İsrail’in Suriye’deki hedeflere yönelik saldırılarının bölgedeki gerilimi tırmandırdığı bir dönemde, Suriye Devlet Başkanı Ahmet eş-Şara’nın Türkiye’ye yapacağı beklenen ziyaret, diplomasi çevrelerinin gündemine oturdu. Ankara ile Şam arasındaki ilişkilerin normalleşme sürecinde kritik bir adım olarak görülen bu ziyaret, yalnızca ikili meseleleri değil, bölgesel güvenlik, ekonomik iş birliği ve terörle mücadele gibi karmaşık başlıkları da masaya taşıyacak.
İsrail’in Gölgesinde Askeri İş Birliği
Son dönemde İsrail’in Suriye’deki askeri hedeflere yönelik saldırıları, Türkiye’nin bölgedeki varlığını da dolaylı olarak ilgilendiriyor. Özellikle Hama Askeri Havalimanı ve Humus’taki T4 üssü gibi noktaların İsrail tarafından hedef alınması, Türkiye ile Suriye arasında gündeme gelen askeri iş birliği anlaşmasının önemini artırıyor. İki ülke, daha önce Savunma Bakanlıkları düzeyinde gerçekleşen 3+3 formatlı görüşmelerde, sınır güvenliği ve terörle mücadele konularında ortak adımlar atılmasını ele almıştı. Yeni ziyaretle birlikte, bu anlaşmanın detaylarının netleşmesi ve Türkiye’nin Suriye’deki operasyonel kabiliyetini güçlendirecek yeni üslerin kurulmasına dair somut adımlar bekleniyor.

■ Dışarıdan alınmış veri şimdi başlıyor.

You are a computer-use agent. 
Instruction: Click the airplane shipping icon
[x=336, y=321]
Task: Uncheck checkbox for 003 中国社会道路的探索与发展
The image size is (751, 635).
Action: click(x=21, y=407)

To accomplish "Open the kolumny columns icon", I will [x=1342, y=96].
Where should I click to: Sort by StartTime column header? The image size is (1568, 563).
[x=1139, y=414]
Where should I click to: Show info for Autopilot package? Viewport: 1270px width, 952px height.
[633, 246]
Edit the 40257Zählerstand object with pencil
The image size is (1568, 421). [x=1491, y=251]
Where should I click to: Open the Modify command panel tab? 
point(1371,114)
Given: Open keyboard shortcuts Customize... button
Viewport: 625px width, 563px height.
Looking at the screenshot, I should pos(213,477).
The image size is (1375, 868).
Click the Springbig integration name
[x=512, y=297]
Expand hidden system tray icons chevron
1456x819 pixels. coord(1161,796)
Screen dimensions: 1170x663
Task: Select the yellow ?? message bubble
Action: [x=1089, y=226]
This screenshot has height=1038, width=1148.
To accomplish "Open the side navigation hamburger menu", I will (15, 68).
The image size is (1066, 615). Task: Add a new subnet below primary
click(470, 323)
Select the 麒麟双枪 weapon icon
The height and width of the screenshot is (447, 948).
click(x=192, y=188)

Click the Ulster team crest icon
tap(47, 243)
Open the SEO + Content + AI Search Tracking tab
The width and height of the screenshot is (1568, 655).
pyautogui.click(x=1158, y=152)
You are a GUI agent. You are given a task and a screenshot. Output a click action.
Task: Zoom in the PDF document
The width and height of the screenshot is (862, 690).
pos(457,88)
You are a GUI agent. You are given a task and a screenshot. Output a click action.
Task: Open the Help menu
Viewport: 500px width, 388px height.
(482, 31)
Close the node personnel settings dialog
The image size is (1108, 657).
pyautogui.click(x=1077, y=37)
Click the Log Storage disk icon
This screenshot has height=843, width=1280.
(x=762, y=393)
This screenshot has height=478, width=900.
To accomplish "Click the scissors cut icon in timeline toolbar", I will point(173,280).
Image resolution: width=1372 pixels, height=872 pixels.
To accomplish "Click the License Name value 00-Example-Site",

Ekonomik Yaptırımlar ve Suriye’nin Çöküşü
Suriye’nin 14 yıllık savaş sonrası çöken ekonomisi, Ahmet eş-Şara yönetimi için en büyük handikap olmaya devam ediyor. Uluslararası yaptırımların hafifletilmesi, Şam’ın Türkiye’ye yaklaşımında kritik bir motivasyon kaynağı. Cumhurbaşkanı Erdoğan ve Dışişleri Bakanı Hakan Fidan’ın uluslararası platformlarda yaptırımların kaldırılması yönünde verdiği mesajlar, bu ziyarette de gündeme gelecek. Türkiye’nin, Suriye’nin yeniden inşası sürecinde oynayabileceği rol ve ticari ilişkilerin canlandırılması, iki ülke için de “kazan-kazan” senaryosu olarak değerlendiriliyor.
YPG/PKK Gerilimi: Ankara’nın Kırmızı Çizgisi
Türkiye için en hayati konulardan biri ise Suriye’deki YPG/PKK varlığı. Suriye Demokratik Güçleri (SDG) ile Şam yönetimi arasında imzalanan anlaşmaya rağmen, terör örgütünün bölgedeki faaliyetlerinin devam etmesi Ankara’yı rahatsız ediyor. Türkiye, bu ziyarette özellikle PKK’ya verilen desteğin kesilmesi ve sınır güvenliğinin sağlanması konusunda somut taahhütler talep edecek. Geçmişte Adana Mutabakatı ile elde edilen kazanımların yeni bir anlaşmayla güçlendirilmesi hedefleniyor.
Antalya Diplomasi Forumu: Görüşmeler için Alternatif Sahne
11-13 Nisan tarihlerinde düzenlenecek Antalya Diplomasi Forumu, iki liderin buluşması için alternatif bir zemin olabilir. 20’ye yakın ülke liderinin katılacağı forum, Türkiye’nin bölgesel diplomasideki etkin rolünü vurgularken, eş-Şara-Erdoğan görüşmesine de ev sahipliği yapabilir. Ancak Ankara’nın henüz resmi bir açıklama yapmamış olması, Suriye tarafının ise ziyareti teyit etmesi, diplomasinin “sessiz” ilerleyen taraflarını gözler önüne seriyor.
Sonuç: Riskler ve Fırsatlar Arasında Denge
Bu ziyaret, Türkiye’nin Suriye politikasında bir dönüm noktası olabilir. Bir yanda terörle mücadele ve sınır güvenliği, diğer yanda ekonomik iş birliği ve yaptırımların hafifletilmesi gibi dengelerin gözetilmesi gerekiyor. İsrail’in saldırılarının bölgede yarattığı belirsizlik ise Ankara’nın askeri hamlelerini daha da kritik hale getiriyor. Tüm bu dinamikler ışığında, Ahmet eş-Şara’nın Ankara (veya Antalya) ziyareti, yalnızca iki ülke ilişkilerini değil, Ortadoğu’nun gelecek senaryolarını da şekillendirecek bir kapı aralayabilir.